21K School is pleased to welcome a new art instructor to the team for the next school year. Cassandra Harrison, an incredibly gifted artist from Edinburgh, originally from Nebraska, creates brilliant, colorful compositions utilizing various textiles, paint, line, and graphics. She uses the lovely city of Edinburgh as her inspiration for many of her works, focusing on cityscapes and architecture, both of which are her passions.
What first inspired Cassandra to pursue a career in producing and selling art?
Cassandra has always enjoyed creating art. When she was eight years old, she drew a pair of shoes that her father had raved about. It was the first time they realized she was good at drawing. She decided to pursue a career in painting in first grade. She had no more access to art at the time except for what she found in picture books for kids. When she looked at it, she was sure she wanted to create those images. She then attended Liberal Arts College to study fine painting and art education. It’s strange because it seems like something she didn’t deliberately choose. There was never another choice available.
Have there been any standouts or favorite moments over the ages?
There have been a few bright spots, frequently at the expense of having learned a challenging lesson. Cassandra has learned to keep going despite setbacks. She wouldn’t have had the chance to come her way if she hadn’t done that. One memorable experience was submitting a piece of art to the Royal Academy in London. Three pieces have been chosen as finalists so far, which is impressive in and of itself.

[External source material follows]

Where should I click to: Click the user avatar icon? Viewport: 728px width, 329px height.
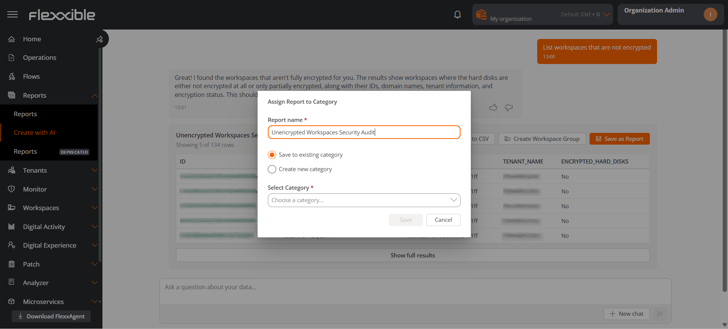(710, 15)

The Scottish Royal Academy has hosted five exhibits, including her work. Her writing got included in a book this year. Cassandra visited the United States with an art installation ten years ago after traveling the entire United Kingdom. She was incredibly uncomfortable after that, but it was worthwhile.
Why does she think art is essential, and what inspired her to become a teacher?

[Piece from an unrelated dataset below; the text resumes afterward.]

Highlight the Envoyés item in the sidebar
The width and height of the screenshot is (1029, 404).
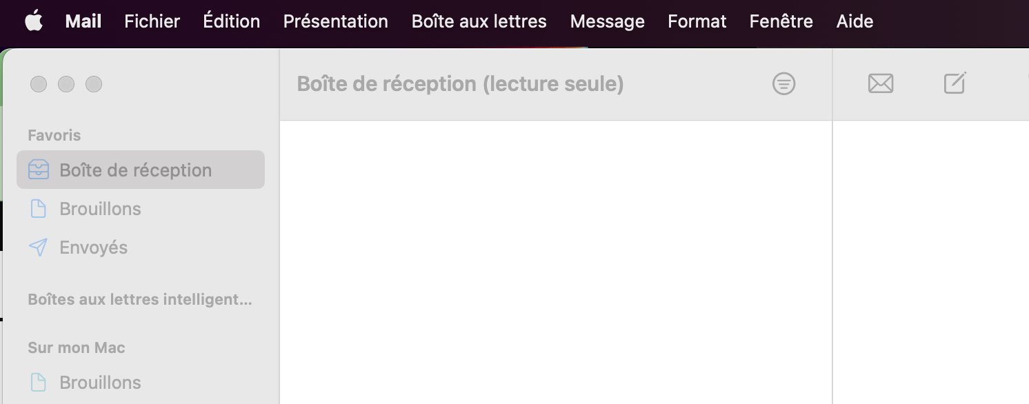[93, 247]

Her initial course of study for the degree was graphic design. After almost finishing it, she realised she disliked using computers to create art. Cassandra has been a volunteer teacher at an Omaha Housing Estate since she has always enjoyed being around kids. She continued with her Fine Arts degree while switching her major to Art Education. She knows how much fun it is to lose oneself in making art. What Cassandra had initially thought to be a somewhat dull subject—art history—quickly came to life while she was studying it.

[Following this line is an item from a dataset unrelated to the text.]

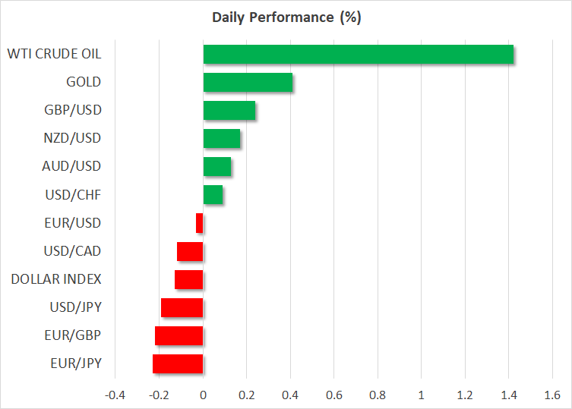Select the small red EUR/USD bar

[200, 223]
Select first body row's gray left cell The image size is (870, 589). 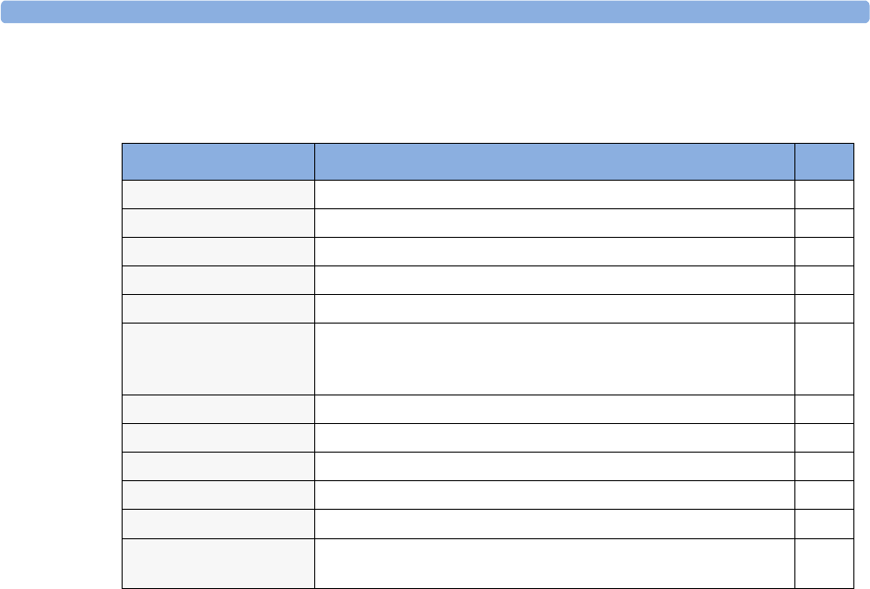point(218,194)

It was interesting for her to learn about the artists’ vivid backgrounds and what was going on in the world surrounding them. People and children alike enjoy stories. She believes art can teach people a lot about themselves and their world. Through their artwork, people can learn about various civilizations. These narratives are crucial for developing empathy, comprehending others, and discovering one own self.
As one concentrates solely on one item while doing art, the mind is quieted and allows the person to focus. This is similar to the technique of meditation. Giving kids the tools they need to handle materials is one of her favorite aspects of art instruction. Children going through a difficult moment or who believe their talents are not in academics frequently find their place in the world via art.
How does a teacher inspire students who are often disheartened or who doubt their artistic abilities?
Teachers begin by using “Will Try” rather than “Can’t.” Anyone will give this new endeavor a shot. This is a playful activity that shouldn’t be taken too seriously. Researchers are experimenting with the materials, working out with a variety of things, beginning over. But all of this is with papers and not computers. Some kids don’t enjoy painting or find it simple.
The phrase “can’t” is a barrier. Thus it’s crucial to get around it, knock it down, scale it, or do whatever else is necessary to overcome it. Instead of using a negative word like “can’t,” kids can surely use inspiring words like “will try” and avoid doubting their artistic abilities.